Human Chain, a performing arts project organised by cultural diversity charity ArtsEkta, saw more than 60 young people from diverse communities across Northern Ireland perform together to a full house at the MAC, Belfast last week.

Using the poetry from Seamus Heaney’s last book as a springboard for conversations, Human Chain captured the experiences of these young people using drama, music, movement and visual art to explore what it is to be growing up at this time, in this place.  Their stories were full of joy, anger, frustration and hope, highlighting the complexities faced by our young people as they navigate through their formative years, trying to make sense of the world in their own unique way

Aoife Nic an tSaoir, Outreach and Engagement Officer, ArtsEkta who organised the event says:

“We wanted to provide a creative space for young people to explore and express their culture and their identity.  Seven groups from across Northern Ireland were selected for this initiative with initial workshops in January. This was followed by the development of short scenes that reflected the participants’ experiences.
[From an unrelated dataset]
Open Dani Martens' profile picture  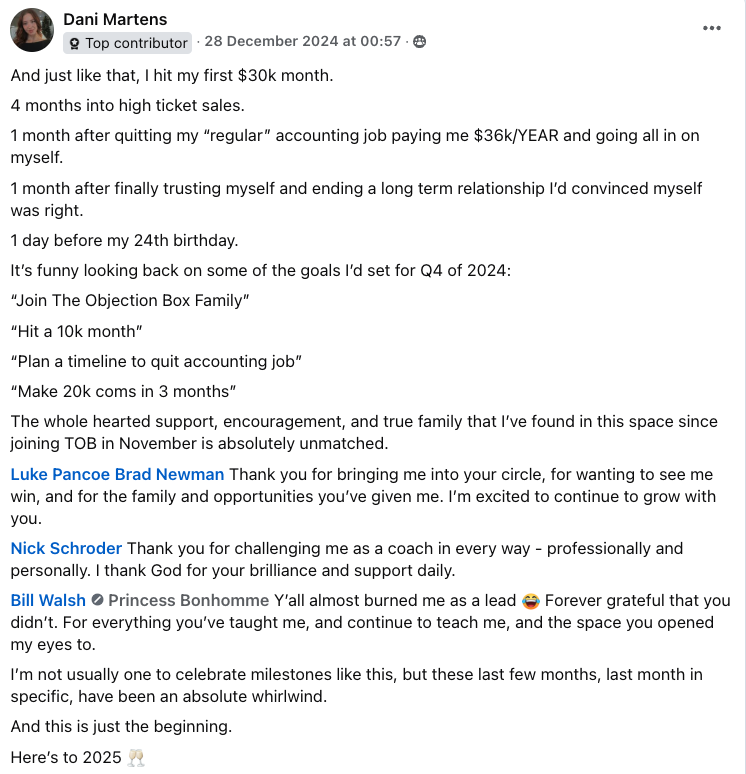[32, 30]
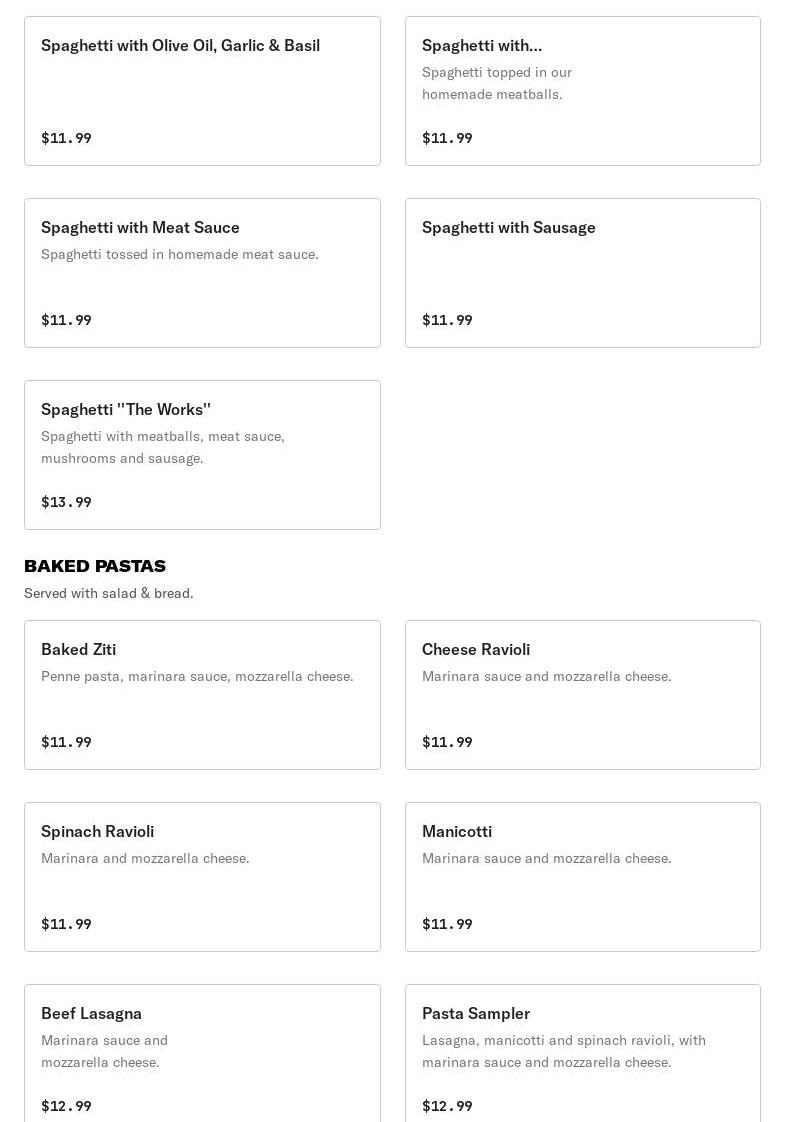The image size is (785, 1122).
Task: Click the BAKED PASTAS section heading
Action: tap(95, 566)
As well as these individual pieces, the groups came together to create ensemble pieces where they had the opportunity to work with young people from different cultures and traditions, highlighting both the similarities and the differences that exist amongst the young people.”

Matt Farris, Creative Director of this ArtsEkta project says:

“It is the opportunity to come together and work alongside people from across Northern Ireland – to share stories, hear the stories of others and develop a greater understanding of the diversity that exists within Northern Ireland and the way in which this enriches everyone’s experience. It is the opportunity to showcase the work carried out during the workshops and to provide the participants with a platform on which to have their voices heard, their opinions acknowledged and feel that their views are contributing to the changes being made within their own communities and across Northern Ireland.
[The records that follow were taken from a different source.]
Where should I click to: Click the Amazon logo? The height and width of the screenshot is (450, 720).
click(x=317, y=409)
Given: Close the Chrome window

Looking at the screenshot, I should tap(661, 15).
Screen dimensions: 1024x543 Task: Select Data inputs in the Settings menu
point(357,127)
“Human Chain is young people telling it how it is for them as they navigate their way through these formative years of their lives – the challenges they face, the hopes they have, the changes that they want to make. It is by them, for them, and for those of us who maybe don’t have the opportunity to hear what the younger generation has to say about Northern Ireland in the past, present and future.”

The seven groups selected for this project which was funded by The Executive Office through the T:BUC Scheme – Together Building United Committees are:

Brownlow Community Hub, Theatre, Movement and Film group  – Craigavon

  • Highfield Youth Club, Theatre and Music group – Shankill Road, Belfast
  • Tides Training, Theatre and Film, Keady
  • Colaiste Feirste – Theatre and Movement – Falls Road, Belfast
  • The Braid, Dance and Movement – Ballymena
  • Rainbow Factory, Dance and Movement – Belfast City Centre
  • St. Theresa’s Youth Club, Visual Arts and Prop Making with Graffiti – Glen Road, Belfast

Members of the West Belfast Women’s Choir joined the young groups for a special finale. St Theresa’s Youth Club also worked with artist Eoin McGinn to create a striking backdrop for the performance and all the groups took part in cultural diversity workshops as part of this project.

Nisha Tandon, Executive Director, ArtsEkta said:

“The goal of this project was to give the participants the opportunity to participate in high quality artistic workshops, building their confidence and giving them a voice. Through their participation we have been exploring how they see themselves within greater society and how they relate to people from different backgrounds. We hope to break down barriers to relations between people from different backgrounds and encourage young people to strive toward a society where cultural difference are not only accepted but celebrated. We have worked with young people from various community backgrounds and a key message that is coming through is that they all experience the same issues and they all want the opportunity to be involved in projects where they can express themselves.

“Through the project, ArtsEkta has been able to strengthen existing partnerships and form new relationships with a number of organisations across the province. Throughout the project, the idea of ensuring a legacy to the project has always been at the forefront of the work, gaining a greater understanding of each of the groups that we are working with and ways in which they would benefit from further arts engagement. A true success for this project would be the ongoing and deeper engagement with each of our community partners and further education and celebration of the diversity that exists in Northern Ireland.”